Just two days removed from a successful and joyous Pride celebration in Baltimore, news that the Board of Directors of the Gay, Lesbian, Bisexual, Transgender Community Center of Baltimore and Central Maryland, or what is commonly referred to as the GLCCB or the Center, has changed its leadership. In doing so, the Board announced it is re-writing the organization’s bylaws and presumably ushering in a new era of transparency and accountability.This is welcome news.
“The GLCCB is a truly historic center,” Bud Beehler, the newly appointed president told me. “As one of the oldest five in the nation, we are proud of our history... Like many LGBT centers, we have had a bumpy path that has been magnified for us in the past few years. The Board spotted some problems in how the Center was being managed and because the current Board is committed to due diligence, we made some important changes.”
I’m not going to sugar-coat this. The Center’s “bumpy path” has been fraught with a series of “misses” over its 35-year existence: mismanagement, missteps, misinformation, miscues, misunderstandings, miscommunication, and misappropriations.
Clearly, there have been very capable and dedicated people on the Board and at the helm and have done well in their roles. Unfortunately, there has also been, at times, ineffective leadership that was comprised of good people with simply bad ideas as well as bad people who did bad things. The actions or inaction from this tapestry of leadership has led to a decline in respect for and confidence in the Center within Baltimore’s LGBT community.

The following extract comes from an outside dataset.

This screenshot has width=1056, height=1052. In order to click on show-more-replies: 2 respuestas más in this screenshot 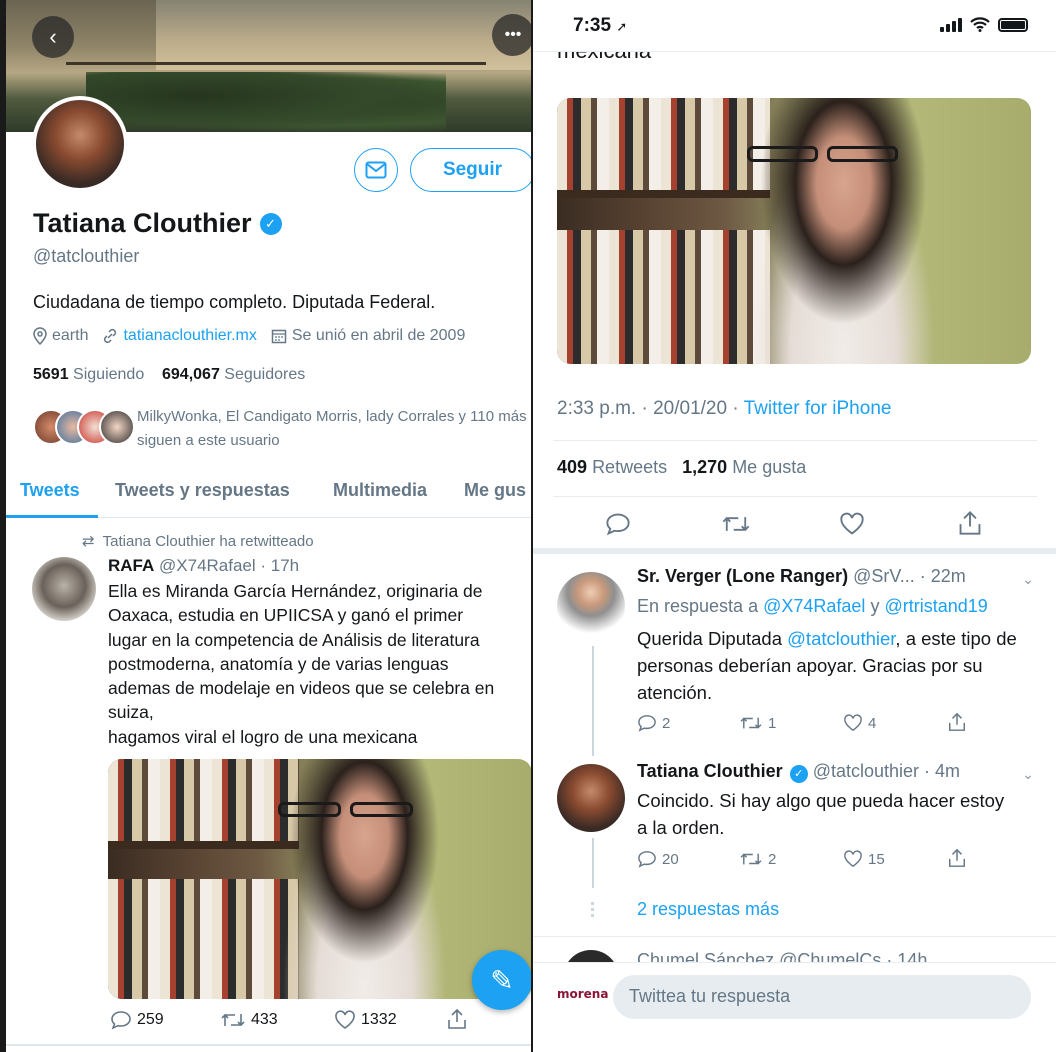, I will do `click(708, 910)`.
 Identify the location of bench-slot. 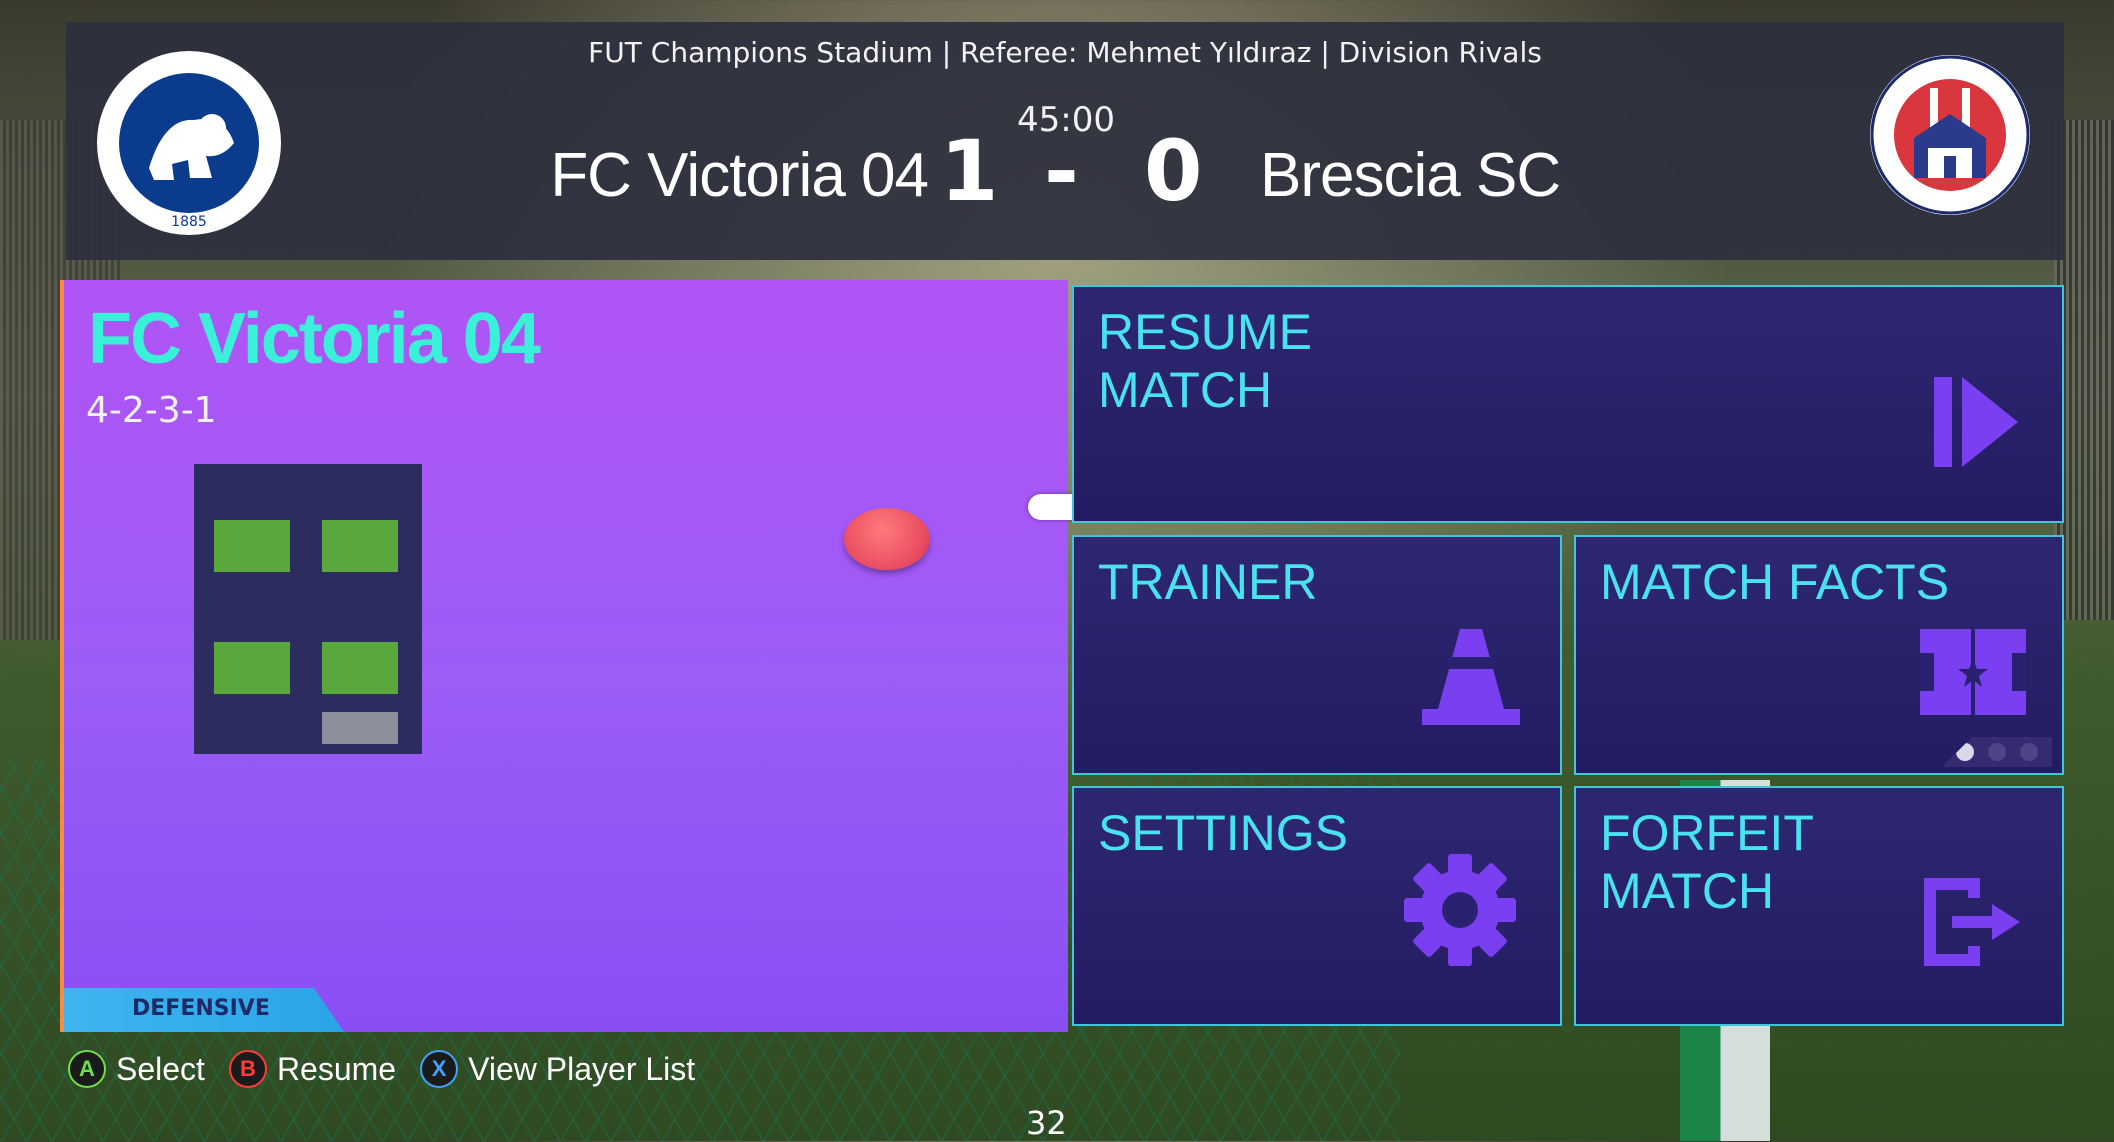
(360, 728).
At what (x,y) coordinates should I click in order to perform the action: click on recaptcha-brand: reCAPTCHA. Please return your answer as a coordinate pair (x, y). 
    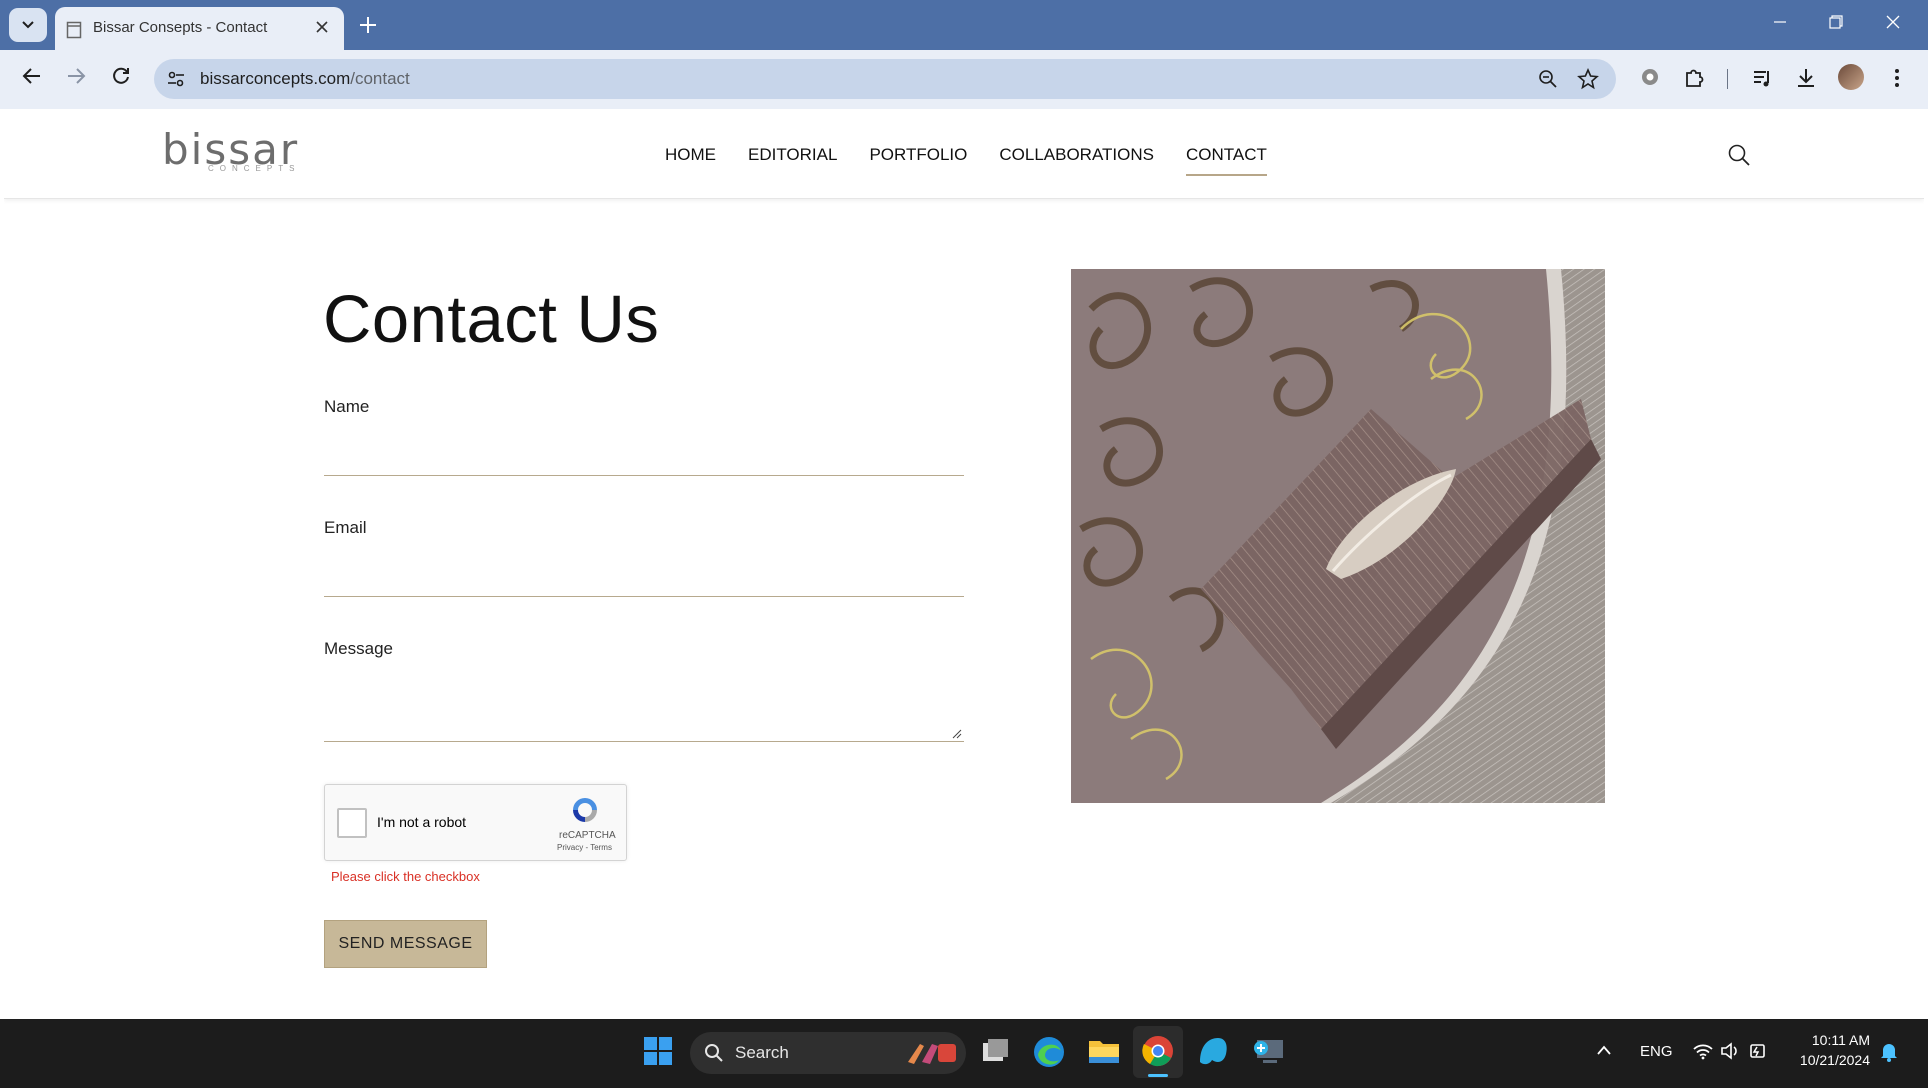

Several factors play into this:
· occasional controversies, such as alleged thefts and misappropriations, have sullied the Center’s brand;
· the clear lack of financial reporting and disclosures to the community sustain lingering suspicions;
· the reputation that the GLCCB only surfaces during the run-up to Pride but retreats into dormancy following the event erodes confidence in its relevancy and viability;
· the reluctance to use its clout to fully engage in non-candidate, issue-related equality efforts also impacts its relevancy; and
· the perception that the Center lacks inclusiveness especially among women, African-Americans and transgender people has been detrimental.
While it may seem easy to point fingers at the GLCCB’s past leadership over the years, in all fairness, there is plenty of blame to go around. As the largest multi-service LGBT organization in Baltimore as well as the sponsor of Pride, the community as a whole, including myself, has failed to demand transparency from the Center’s leadership. This hands-off approach enabled the Center to function without the necessary oversight to ensure a diverse, smooth-running, well-managed, financially sound organization.
But the pendulum may now be swinging in the right direction. In April, a revitalized Board, with the financial help from a grant, commissioned the services of Strategic Management Consulting, LLC, a local firm with Odette Ramos, a former candidate for the City Council, as President and CEO. Its mission was to survey the LGBT community regarding the GLCCB’s performance and recommend what it should be doing in the future. Ms. Ramos interviewed dozens of community members for the study, and we look forward to her findings and recommendations very shortly.
The very fact that such an undertaking was launched is encouraging, as it demonstrates a willingness on the part of the Board to right some wrongs and to improve the Center’s operations.
Installing Bud Beehler as President of the Board is another positive. At a community town hall on June 25—the initial such meeting in a series and the first since 2000—Beehler explained that this is a “reset” for the GLCCB, and the Board is committed towards “striving for transparency and engagement.” Beehler envisions the GLCCB to be “the lighthouse LGBT organization in the community,” meaning that it will be more visible and more involved at important community events.
The personable and responsive Director of Programs Gary Wolnitzek is a plus for the Center as is Maggie Beetz, the smart and affable editor of the revamped Gay Life—the GLCCB’s monthly publication.
The Center should continue its fine work with LGBT youth and in particular, The Den, Baltimore’s all-volunteer LGBTQ Youth Center.
The new Board seems very earnest in their attempts to put the Center on the right course. It does need minority representation, however, and the Board recognizes that and promises to recruit accordingly.
When Harvey Schwartz, the first executive director of the Center, arranged for the purchase of the GLCCB’s current abode at 241 W. Chase Street in 1980, he had a vision that was shared by so many community members. He saw the building as a nucleus of gay life in Baltimore whereby people could drop in, meet and share experiences.
I think that vision should hold true today. Additionally, a small LGBT history museum could be housed in the Center. A speaker’s bureau could be established to enhance visibility and to provide education on LGBT issues to business, religious and community groups as well as area schools and colleges. Undoubtedly, Ms. Ramos’ findings will disclose other low- or no-cost initiatives.
If the Center’s new leadership can learn from past mistakes and proceed along a more open path, it could win over the skeptical members of the community. The result should attract enough resources to improve not only the building but also its place in the community.
We need a strong, viable GLCCB in Baltimore. The time is right for this reset.